┌──
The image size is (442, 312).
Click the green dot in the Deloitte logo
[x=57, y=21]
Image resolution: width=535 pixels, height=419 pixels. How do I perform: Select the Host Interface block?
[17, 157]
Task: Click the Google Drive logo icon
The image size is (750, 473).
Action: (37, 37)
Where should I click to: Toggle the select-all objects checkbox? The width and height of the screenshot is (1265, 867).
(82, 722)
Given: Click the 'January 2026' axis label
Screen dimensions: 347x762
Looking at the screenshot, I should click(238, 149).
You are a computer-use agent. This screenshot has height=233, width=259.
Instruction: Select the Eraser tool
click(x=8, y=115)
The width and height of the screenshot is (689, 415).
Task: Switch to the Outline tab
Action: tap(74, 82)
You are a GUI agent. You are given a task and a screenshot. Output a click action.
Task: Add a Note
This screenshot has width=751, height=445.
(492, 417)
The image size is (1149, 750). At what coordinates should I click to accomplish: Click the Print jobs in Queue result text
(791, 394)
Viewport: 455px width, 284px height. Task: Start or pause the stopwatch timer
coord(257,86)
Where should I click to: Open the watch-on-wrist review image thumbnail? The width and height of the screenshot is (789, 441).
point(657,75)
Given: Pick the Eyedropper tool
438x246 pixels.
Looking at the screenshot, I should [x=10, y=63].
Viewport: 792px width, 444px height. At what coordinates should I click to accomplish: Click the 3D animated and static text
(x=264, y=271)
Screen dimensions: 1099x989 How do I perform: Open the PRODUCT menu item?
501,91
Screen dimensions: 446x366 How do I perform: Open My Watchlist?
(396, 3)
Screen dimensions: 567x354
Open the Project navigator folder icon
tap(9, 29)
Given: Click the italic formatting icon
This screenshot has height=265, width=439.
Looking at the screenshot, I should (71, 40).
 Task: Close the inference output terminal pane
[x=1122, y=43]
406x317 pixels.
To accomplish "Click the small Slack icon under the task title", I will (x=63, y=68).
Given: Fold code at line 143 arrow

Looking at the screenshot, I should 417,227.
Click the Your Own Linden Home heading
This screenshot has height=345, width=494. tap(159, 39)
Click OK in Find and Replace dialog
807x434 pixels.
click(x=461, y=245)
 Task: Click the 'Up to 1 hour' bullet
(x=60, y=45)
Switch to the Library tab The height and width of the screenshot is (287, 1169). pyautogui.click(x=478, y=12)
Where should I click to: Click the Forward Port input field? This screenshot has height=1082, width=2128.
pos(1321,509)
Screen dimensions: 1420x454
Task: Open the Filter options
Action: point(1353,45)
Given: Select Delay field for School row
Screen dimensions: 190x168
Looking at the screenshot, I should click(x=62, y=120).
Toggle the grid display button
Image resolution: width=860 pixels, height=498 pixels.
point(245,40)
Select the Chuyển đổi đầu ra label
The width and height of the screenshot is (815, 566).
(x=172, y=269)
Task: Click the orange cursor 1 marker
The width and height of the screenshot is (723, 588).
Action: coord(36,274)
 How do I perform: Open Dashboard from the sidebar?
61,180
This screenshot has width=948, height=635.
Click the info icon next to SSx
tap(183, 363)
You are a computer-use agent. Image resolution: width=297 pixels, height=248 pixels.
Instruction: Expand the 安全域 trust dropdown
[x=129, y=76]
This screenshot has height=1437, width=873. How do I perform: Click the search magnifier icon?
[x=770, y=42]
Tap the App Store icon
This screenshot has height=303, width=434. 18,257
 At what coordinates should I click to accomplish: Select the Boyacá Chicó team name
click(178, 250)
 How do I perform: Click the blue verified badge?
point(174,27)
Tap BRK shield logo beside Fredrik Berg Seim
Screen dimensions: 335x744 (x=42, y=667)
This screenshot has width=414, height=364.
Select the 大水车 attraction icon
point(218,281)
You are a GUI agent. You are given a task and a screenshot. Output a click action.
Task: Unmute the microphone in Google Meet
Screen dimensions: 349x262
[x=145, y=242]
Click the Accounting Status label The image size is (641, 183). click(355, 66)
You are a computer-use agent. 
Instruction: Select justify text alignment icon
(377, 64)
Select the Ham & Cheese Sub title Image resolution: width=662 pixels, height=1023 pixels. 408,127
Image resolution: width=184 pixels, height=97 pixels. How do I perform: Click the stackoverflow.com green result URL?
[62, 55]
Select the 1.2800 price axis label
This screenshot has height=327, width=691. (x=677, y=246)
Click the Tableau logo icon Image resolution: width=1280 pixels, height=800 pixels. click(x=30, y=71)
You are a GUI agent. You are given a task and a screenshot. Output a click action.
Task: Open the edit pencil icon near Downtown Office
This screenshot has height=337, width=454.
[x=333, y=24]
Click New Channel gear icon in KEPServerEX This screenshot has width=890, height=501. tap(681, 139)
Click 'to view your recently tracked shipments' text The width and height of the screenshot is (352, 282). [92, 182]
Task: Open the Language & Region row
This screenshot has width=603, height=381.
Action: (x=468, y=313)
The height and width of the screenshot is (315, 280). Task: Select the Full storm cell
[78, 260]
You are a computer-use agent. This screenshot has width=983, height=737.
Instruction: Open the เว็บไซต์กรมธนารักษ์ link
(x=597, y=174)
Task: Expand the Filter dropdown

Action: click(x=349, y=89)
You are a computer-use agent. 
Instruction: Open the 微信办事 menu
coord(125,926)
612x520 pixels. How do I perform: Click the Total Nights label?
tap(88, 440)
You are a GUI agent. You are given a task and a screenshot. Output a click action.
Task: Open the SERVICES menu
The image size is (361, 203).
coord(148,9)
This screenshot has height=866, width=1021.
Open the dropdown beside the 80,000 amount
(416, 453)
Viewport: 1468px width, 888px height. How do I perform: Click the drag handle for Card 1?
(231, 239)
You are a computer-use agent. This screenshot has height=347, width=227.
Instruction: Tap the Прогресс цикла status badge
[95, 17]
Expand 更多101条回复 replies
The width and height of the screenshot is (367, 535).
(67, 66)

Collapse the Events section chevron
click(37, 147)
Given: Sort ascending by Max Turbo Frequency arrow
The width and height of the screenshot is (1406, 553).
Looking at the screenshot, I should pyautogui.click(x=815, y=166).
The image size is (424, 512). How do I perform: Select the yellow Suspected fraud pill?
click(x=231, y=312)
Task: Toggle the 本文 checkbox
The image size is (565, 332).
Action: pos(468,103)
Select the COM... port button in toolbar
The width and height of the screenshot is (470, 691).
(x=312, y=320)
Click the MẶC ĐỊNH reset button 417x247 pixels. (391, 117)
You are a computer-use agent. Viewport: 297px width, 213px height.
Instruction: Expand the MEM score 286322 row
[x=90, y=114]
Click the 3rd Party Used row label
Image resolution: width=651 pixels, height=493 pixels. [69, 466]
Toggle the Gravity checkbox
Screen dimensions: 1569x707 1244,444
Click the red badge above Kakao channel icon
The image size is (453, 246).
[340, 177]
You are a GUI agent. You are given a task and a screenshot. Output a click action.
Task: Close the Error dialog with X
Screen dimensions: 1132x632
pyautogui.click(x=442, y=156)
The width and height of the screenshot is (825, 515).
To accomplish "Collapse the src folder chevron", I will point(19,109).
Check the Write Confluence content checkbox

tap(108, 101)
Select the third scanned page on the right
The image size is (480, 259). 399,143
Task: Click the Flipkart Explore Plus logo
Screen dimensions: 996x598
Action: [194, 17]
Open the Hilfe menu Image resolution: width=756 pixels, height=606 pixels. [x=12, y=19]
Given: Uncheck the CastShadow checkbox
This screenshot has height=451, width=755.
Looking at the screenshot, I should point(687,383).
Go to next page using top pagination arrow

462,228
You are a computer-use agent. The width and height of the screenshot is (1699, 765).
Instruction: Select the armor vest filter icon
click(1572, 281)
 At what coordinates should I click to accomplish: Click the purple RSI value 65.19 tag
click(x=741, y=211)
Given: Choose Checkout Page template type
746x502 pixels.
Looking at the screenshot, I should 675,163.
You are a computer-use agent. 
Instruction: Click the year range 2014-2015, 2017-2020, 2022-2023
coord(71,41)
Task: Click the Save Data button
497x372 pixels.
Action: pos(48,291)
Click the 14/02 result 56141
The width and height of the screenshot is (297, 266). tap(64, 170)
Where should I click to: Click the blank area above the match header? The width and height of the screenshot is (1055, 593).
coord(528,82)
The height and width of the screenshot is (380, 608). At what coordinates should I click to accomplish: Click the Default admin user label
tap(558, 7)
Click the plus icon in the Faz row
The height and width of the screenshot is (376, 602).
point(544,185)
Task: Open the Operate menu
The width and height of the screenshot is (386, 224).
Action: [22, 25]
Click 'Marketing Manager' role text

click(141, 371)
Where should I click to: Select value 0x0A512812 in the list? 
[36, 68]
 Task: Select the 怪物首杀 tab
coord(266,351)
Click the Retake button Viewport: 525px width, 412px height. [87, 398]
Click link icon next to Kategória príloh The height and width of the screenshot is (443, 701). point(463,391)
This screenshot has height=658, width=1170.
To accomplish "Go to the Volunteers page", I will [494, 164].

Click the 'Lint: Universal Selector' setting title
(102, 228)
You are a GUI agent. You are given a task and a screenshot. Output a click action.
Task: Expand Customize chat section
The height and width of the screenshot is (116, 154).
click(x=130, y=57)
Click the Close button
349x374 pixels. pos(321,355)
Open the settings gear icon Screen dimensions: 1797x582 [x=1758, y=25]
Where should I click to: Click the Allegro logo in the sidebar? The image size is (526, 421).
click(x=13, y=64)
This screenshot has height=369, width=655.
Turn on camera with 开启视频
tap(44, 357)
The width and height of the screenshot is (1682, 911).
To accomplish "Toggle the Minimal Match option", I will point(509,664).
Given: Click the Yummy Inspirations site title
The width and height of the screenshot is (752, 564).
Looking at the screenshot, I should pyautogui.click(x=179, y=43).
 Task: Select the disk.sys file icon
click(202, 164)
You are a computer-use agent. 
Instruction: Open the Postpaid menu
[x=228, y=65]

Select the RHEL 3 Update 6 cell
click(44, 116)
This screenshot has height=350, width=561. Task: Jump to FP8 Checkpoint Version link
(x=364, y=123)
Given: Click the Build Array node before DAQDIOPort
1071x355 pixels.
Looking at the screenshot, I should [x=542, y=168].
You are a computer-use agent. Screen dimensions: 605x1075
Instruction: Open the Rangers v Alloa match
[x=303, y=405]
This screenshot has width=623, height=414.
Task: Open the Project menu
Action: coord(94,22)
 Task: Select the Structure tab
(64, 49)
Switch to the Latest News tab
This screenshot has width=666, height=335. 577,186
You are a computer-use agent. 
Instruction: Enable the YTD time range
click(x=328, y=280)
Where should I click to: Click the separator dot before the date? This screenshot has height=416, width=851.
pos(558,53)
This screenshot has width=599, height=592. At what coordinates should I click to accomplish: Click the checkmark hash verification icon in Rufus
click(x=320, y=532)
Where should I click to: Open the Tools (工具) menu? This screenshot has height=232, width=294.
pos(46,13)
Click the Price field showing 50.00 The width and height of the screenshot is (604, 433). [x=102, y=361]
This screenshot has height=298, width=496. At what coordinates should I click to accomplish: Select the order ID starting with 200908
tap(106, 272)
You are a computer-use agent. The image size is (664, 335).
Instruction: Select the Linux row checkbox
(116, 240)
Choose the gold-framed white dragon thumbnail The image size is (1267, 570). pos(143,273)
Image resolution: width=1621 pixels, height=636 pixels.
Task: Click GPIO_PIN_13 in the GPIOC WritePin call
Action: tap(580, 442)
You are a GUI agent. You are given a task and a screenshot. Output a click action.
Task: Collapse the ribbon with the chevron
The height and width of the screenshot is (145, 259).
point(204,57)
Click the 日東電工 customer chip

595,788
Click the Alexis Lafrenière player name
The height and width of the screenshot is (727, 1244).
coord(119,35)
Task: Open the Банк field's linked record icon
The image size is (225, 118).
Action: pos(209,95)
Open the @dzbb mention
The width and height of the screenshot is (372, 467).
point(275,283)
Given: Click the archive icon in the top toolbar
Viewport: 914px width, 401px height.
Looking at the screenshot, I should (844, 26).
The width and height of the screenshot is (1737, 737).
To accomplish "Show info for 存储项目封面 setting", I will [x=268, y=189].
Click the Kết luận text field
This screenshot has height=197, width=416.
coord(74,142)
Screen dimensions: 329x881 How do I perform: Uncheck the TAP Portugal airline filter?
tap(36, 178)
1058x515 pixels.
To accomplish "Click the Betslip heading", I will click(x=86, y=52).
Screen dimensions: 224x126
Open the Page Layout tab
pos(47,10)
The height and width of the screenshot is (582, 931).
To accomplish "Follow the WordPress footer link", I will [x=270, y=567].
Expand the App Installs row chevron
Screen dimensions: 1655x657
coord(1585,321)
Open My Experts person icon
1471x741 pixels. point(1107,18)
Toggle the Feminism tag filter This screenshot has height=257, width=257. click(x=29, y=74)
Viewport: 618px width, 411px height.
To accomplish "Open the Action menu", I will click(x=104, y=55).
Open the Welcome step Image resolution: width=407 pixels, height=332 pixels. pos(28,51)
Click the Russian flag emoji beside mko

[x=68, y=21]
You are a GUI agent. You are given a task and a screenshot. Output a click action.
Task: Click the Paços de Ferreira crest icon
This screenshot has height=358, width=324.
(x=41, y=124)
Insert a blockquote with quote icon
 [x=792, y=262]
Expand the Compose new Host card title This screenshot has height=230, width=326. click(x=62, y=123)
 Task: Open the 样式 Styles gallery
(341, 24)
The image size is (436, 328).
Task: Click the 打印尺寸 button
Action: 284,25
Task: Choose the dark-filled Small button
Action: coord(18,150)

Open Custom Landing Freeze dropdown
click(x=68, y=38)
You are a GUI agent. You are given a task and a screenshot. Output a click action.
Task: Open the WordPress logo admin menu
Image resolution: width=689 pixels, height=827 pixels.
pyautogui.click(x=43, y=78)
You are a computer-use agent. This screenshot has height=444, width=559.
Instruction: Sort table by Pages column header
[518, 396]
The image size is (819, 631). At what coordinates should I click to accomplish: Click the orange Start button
└──
▸ Aim of the task
Search the data above for the word "gear" and show every line that has it.

▸ Answer space
Click New Channel gear icon in KEPServerEX This screenshot has width=890, height=501. tap(681, 139)
Open the settings gear icon Screen dimensions: 1797x582 [x=1758, y=25]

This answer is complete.